Search code examples
pandasnumpytensorflowlstmtensorflow2.0

Reshape the tabular time series data for LSTM binary classification model


I wanted to prepare data for LSTM binary classification model. I wanted to reshape my data into (num_samples,time_steps,num_features) shape. My training data set has the shape (2487576, 21). Here is my code for the toy data.

import pandas as pd
import numpy as np
url="https://gist.githubusercontent.com/JishanAhmed2019/7381979ecafb7efd456421c324d7963a/raw/a50a653119471cd4fe323d7680fe82a161727169/test.csv"
df=pd.read_csv(url,sep="\t")
def generate_train_data(X, y, sequence_length=2, step = 1):
    X_local = []
    y_local = []
    for start in range(0, len(df) - sequence_length, step):
        end = start + sequence_length
        X_local.append(X[start:end])
        y_local.append(y[end-1])
    return np.array(X_local), np.array(y_local)

train_X_sequence, train_y = generate_train_data(df.loc[:, "V1":"V2"].values, df.Class)

Output:

train_X_sequence

       array([
        [[ 30, 100],
        [ 40, 200]],

       [[ 40, 200],
        [ 50, 300]],

       [[ 50, 300],
        [ 60, 400]],

       [[ 60, 400],
        [ 70, 500]],

       [[ 70, 500],
        [ 80, 600]],

       [[ 80, 600],
        [ 90, 700]]])
train_y

array([0, 1, 0, 0, 0, 1])

I see that the last row is not showing up in the reshaped data. Is there anything I am missing here?

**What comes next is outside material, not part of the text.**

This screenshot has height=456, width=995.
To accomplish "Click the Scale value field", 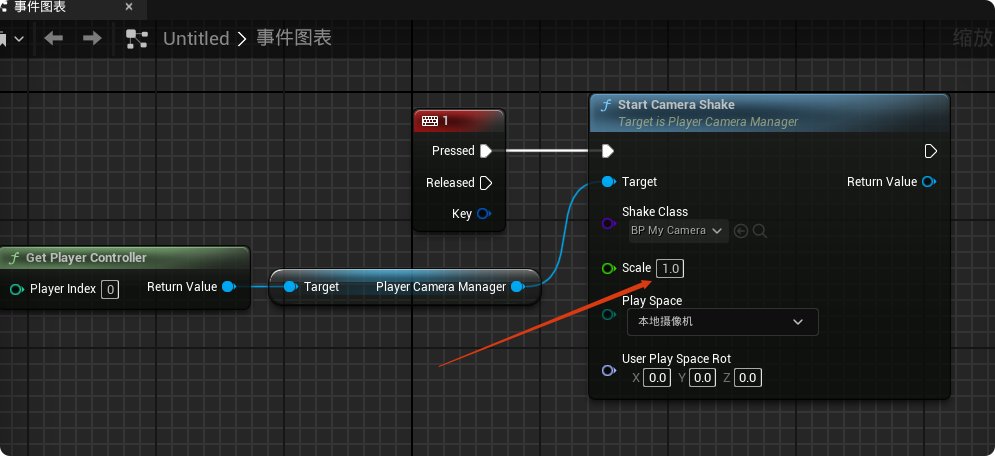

I am using LSTM from tensorflow framework.


Solution

  • You need use the condition len(df) - sequence_length + 1 in the for loop.

    for start in range(0, len(df) - sequence_length + 1, step):
    

    Simple steps to prove it:

    1. You want y[end-1] can access the last row of df['Class'] whose index is len(df)-1, so max(end) should be len(df)
    2. end is equal to start + sequence_length, so that means max(start) should be len(df) - sequence_length
    3. As a result, start in the for loop should be [0, len(df) - sequence_length + 1), where open bracket means value is included, close bracket means value is excluded.